An initial expectation was to be able to predict presence of lower-growing vegetation such as shrubs and small trees (below 3 m). The shrub/small tree cover from photo interpreted plots on subjectively selected sites in homogenous areas was compared to laser metrics. A very low correlation between presence of shrub/small trees and the laser metrics was found for all test sites, which was surprising given the good results in predicting canopy cover for taller trees. It should be kept in mind that the laser data were acquired with different scanners, and varying results may be due to the scanner that was used. It was seen that dense vegetation resulted in very few returns in the point cloud, giving vegetation ratios near zero. The reason for this might be that returns from low vegetation are mixed with the return from ground. Further studies that have used data from the Swedish national laser scan have shown similar results [
10]. The lack of laser data at these lower heights is a likely influence on estimates for vegetation less than 3 m.
Over all, the experiences from this study showed that time efficiency in an operational classification system for a monitoring program like NILS is an essential component. The method developed here (
Figure 4), where existing reference data are used as much as possible, seems to fulfill this.

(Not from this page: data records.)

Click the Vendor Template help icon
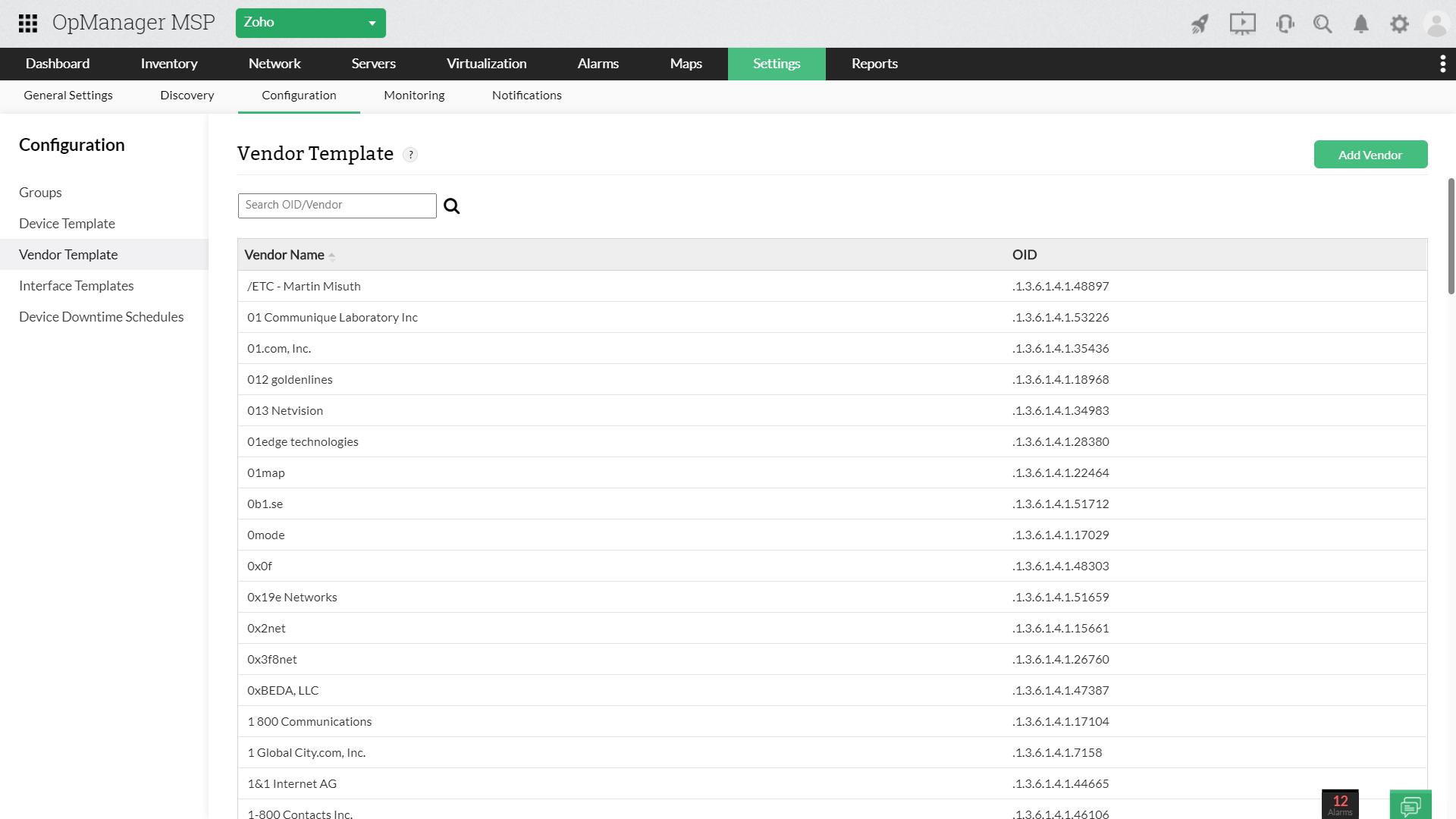This screenshot has width=1456, height=819. tap(410, 155)
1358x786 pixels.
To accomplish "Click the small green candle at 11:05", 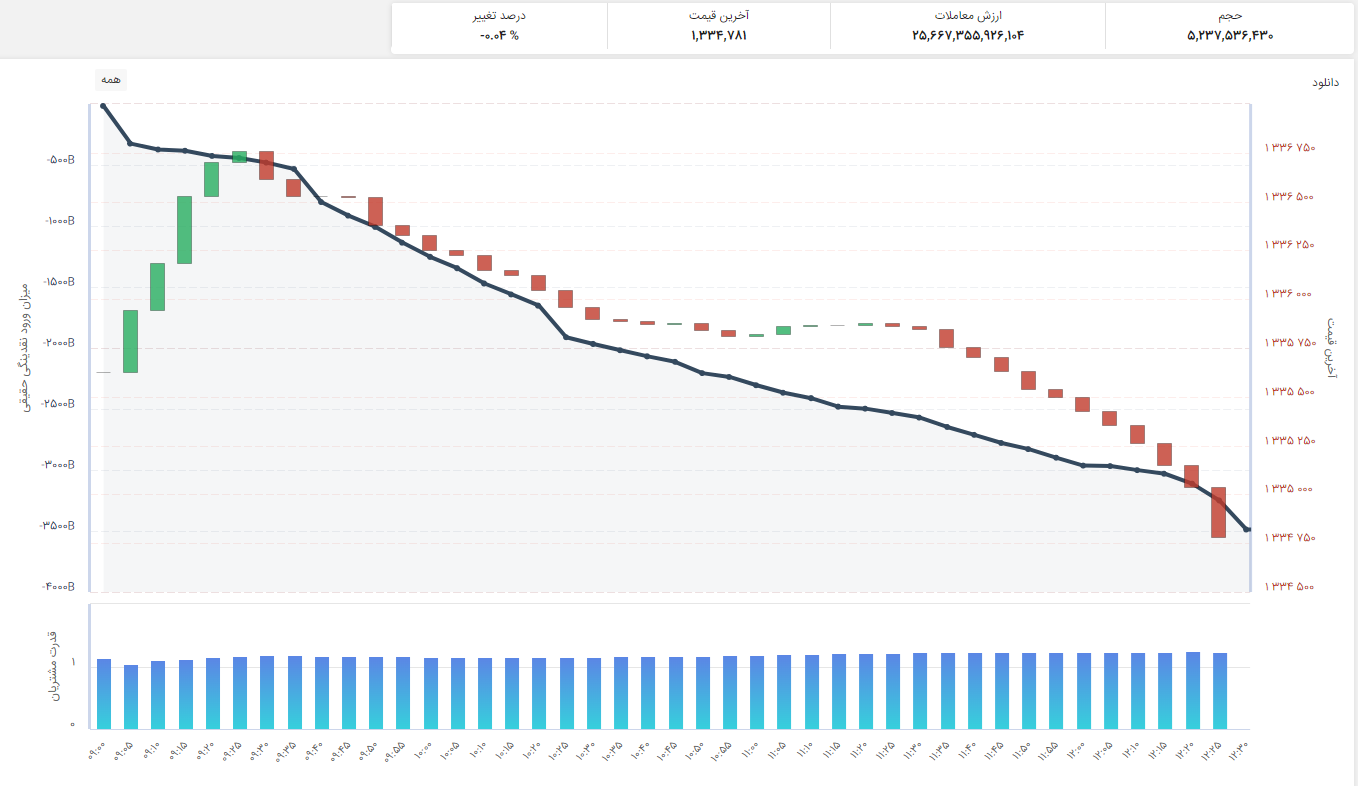I will click(x=783, y=330).
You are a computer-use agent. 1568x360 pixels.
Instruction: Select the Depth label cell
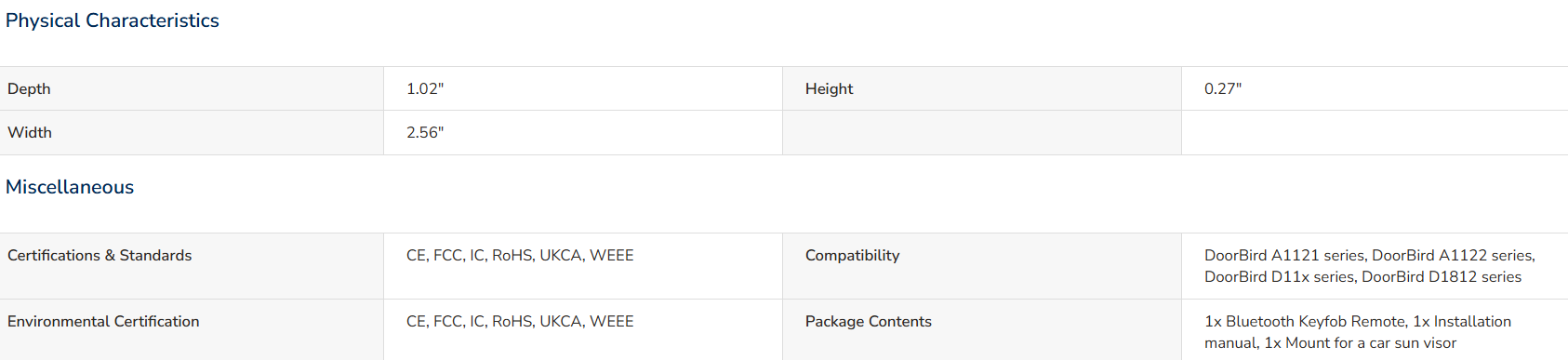[x=192, y=88]
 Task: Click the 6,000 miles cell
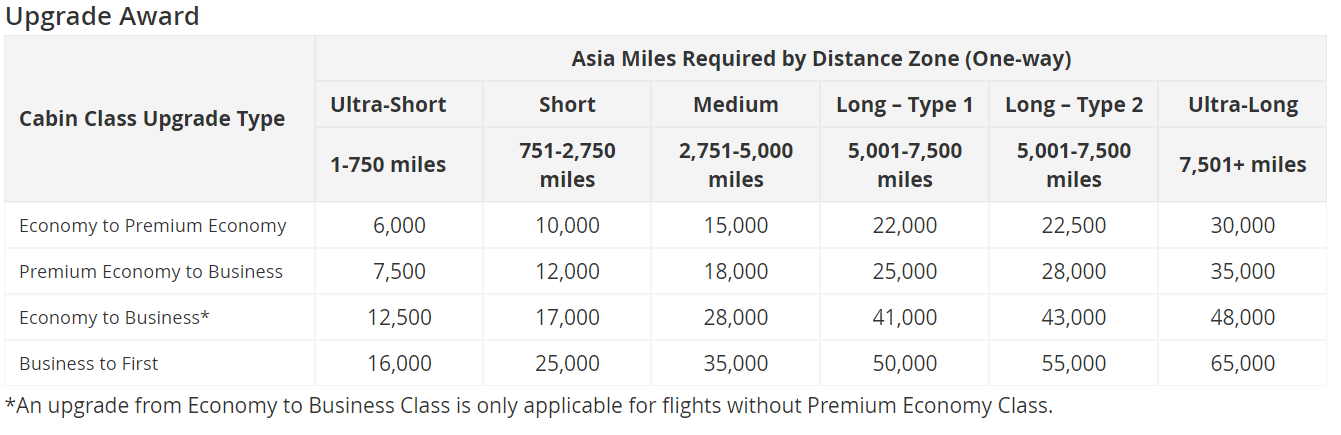[x=399, y=226]
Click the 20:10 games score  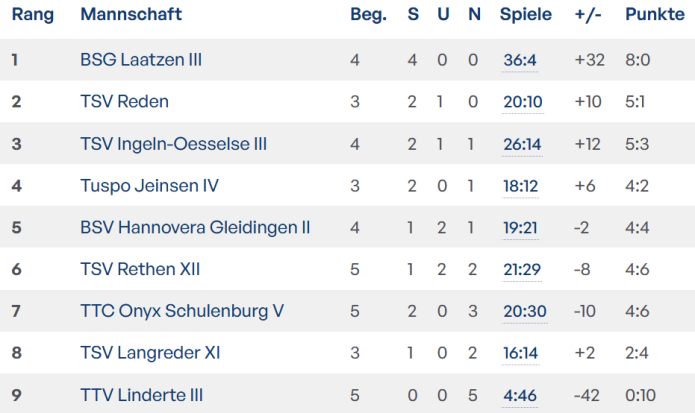[x=524, y=102]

It currently appears that the national laser scanning in Sweden is a one-time effort. NILS is an environmental monitoring program and needs updated predictions. Optical satellite data will be available and in particular Sentinel-2 data seem promising. The Swedish National Land Survey carries out aerial photography missions aiming to cover the entire country with two to six year intervals. During 2015 replacement of the lidar data with 3D point clouds from matched digital aerial photographs will be tested for estimates of height and canopy cover. Earlier studies where the use of photogrammetric point clouds has been evaluated show promising results for tree height predictions [
29,
30] but somewhat weaker results are expected for canopy cover and variables that depend on the density of the forest, such as basal area. In addition, in 2015, the earlier mentioned Sentinel-2 is expected to be launched, providing a new source of data that should be evaluated.